After its premiere at Opera Omaha this past April, Musical America described Proving Up as "completely riveting from the beginning to its devastating conclusion" and "a suspenseful, gripping, and unsettling work of music theater."CREATIVE TEAM:
Missy Mazzoli, composer
Royce Vavrek, librettist
Christopher Rountree, conductor
James Darrah, production
Nathan Troup, director
Adam Rigg, scenic designer
Chrisi Karvonides-Dushenko, costume designer
Pablo Santiago, lighting designer
Ronell Oliveri, wig & makeup designer
Wednesday, September 26, 2018, 8:00 p.m.
Friday, September 28, 2018, 8:00 p.m.
Miller Theatre (2960 Broadway at 116th Street, New York, NY)
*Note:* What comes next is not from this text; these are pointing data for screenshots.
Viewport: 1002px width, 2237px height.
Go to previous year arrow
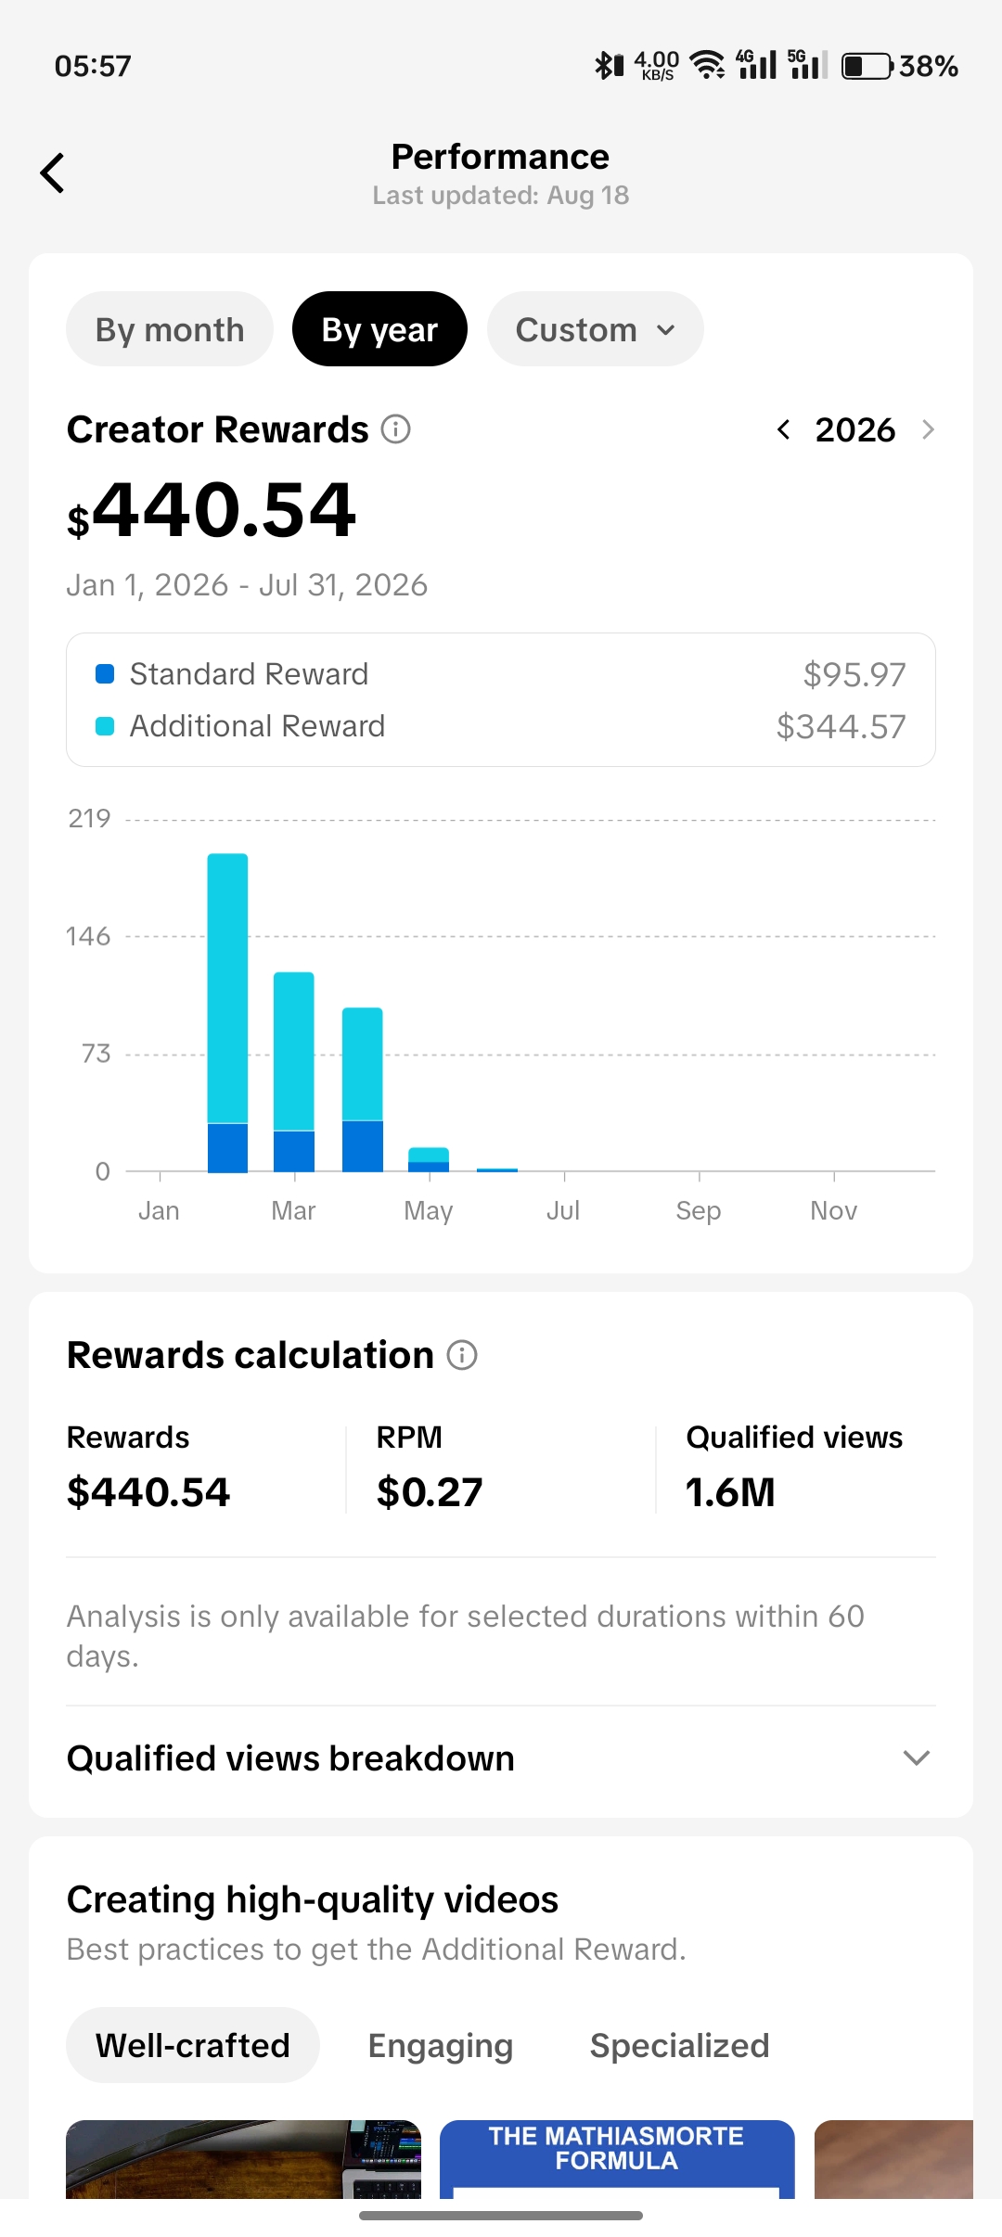click(784, 429)
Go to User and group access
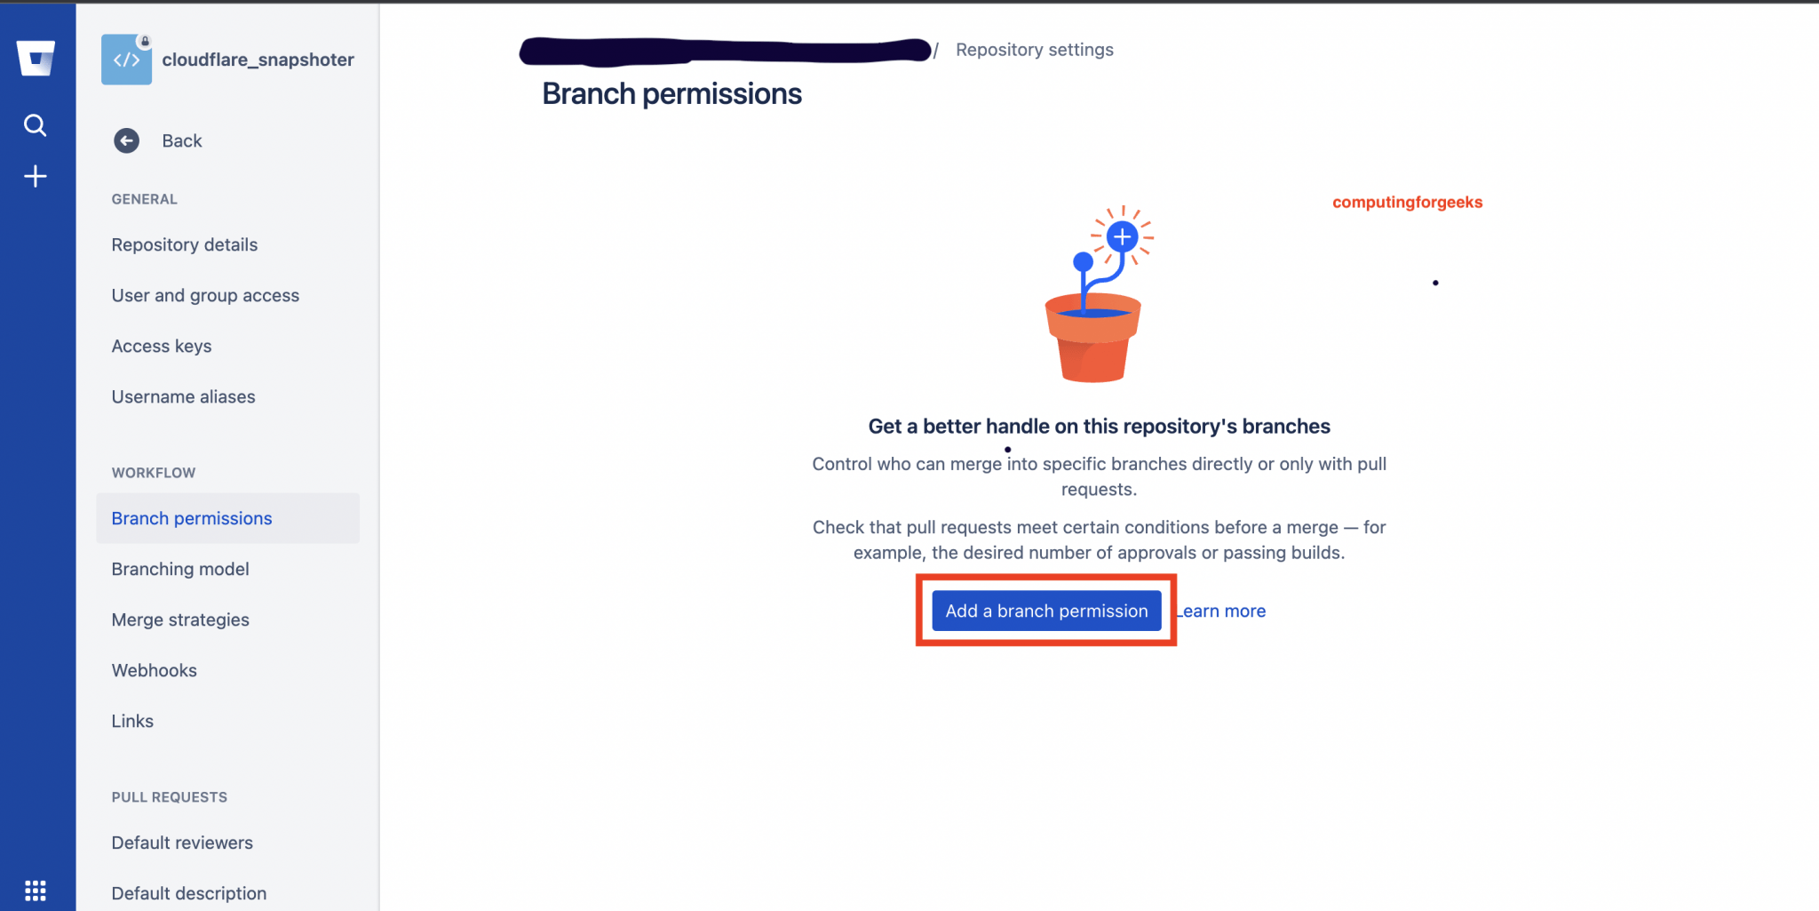 click(205, 295)
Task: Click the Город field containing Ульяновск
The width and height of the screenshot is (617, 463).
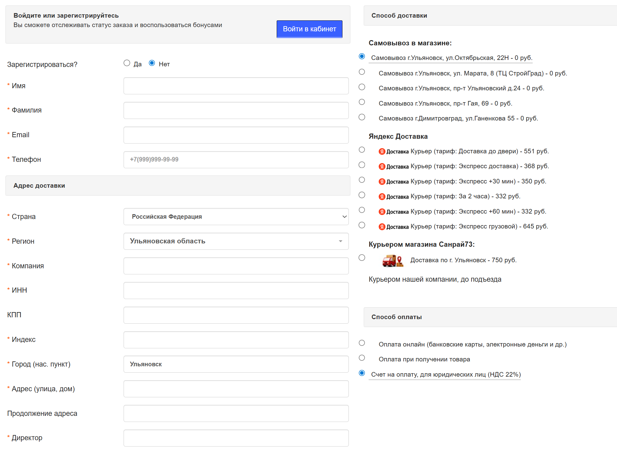Action: 236,364
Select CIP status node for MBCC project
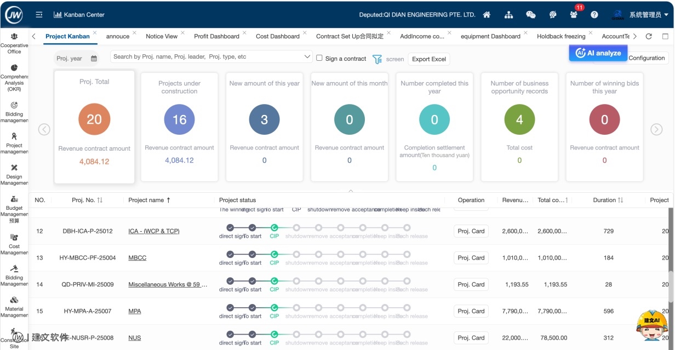This screenshot has width=675, height=350. [x=274, y=254]
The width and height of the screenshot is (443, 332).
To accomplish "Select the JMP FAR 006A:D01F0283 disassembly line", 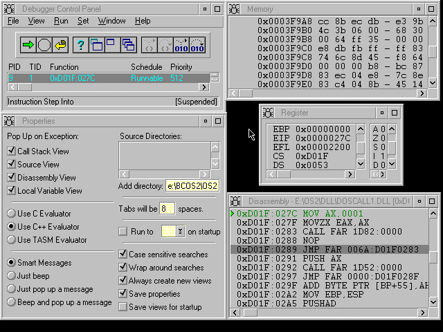I will click(x=332, y=249).
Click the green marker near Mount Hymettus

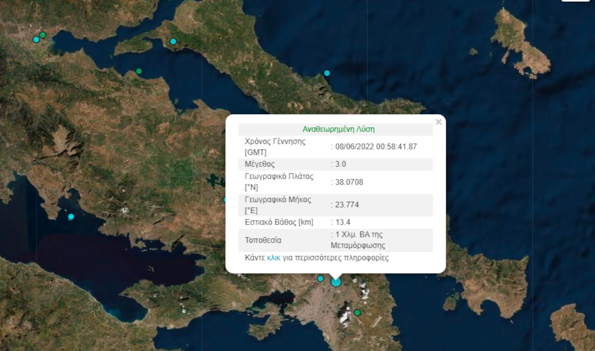click(x=357, y=313)
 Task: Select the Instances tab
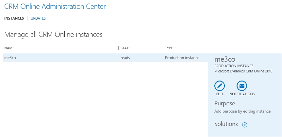pyautogui.click(x=14, y=18)
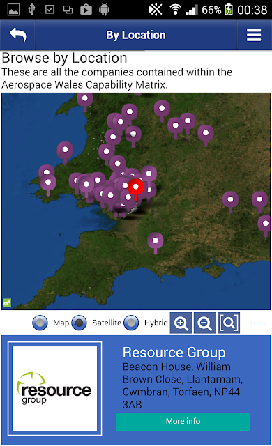
Task: Zoom out of the map
Action: (x=205, y=323)
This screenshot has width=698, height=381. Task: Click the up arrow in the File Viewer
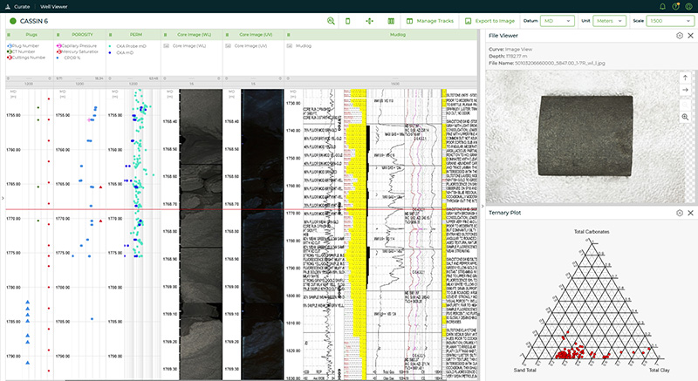point(686,78)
Proving Up launches Miller Theatre's new Chamber Opera Commissioning Initiative, which will contribute meaningfully to the American opera landscape, provide composers with an opportunity to create significant new work, and increase audience engagement with contemporary opera. This initiative builds upon the success of Miller Theatre's past acclaimed productions, including the New York stage premiere of Elliott Carter's What Next? and the U.S. premieres of Olga Neuwirth's Lost Highway and Iannis Xenakis's Oresteia. As part of its famed Opera Workshop in the 1940s, Columbia presented many important new opera works and rediscoveries, most notably the world premieres of Benjamin Britten and W.H. Auden's Paul Bunyan, and Virgil Thomson and Gertrude Stein's The Mother of Us All. Miller Theatre is proud to celebrate its rededication to this pioneering legacy.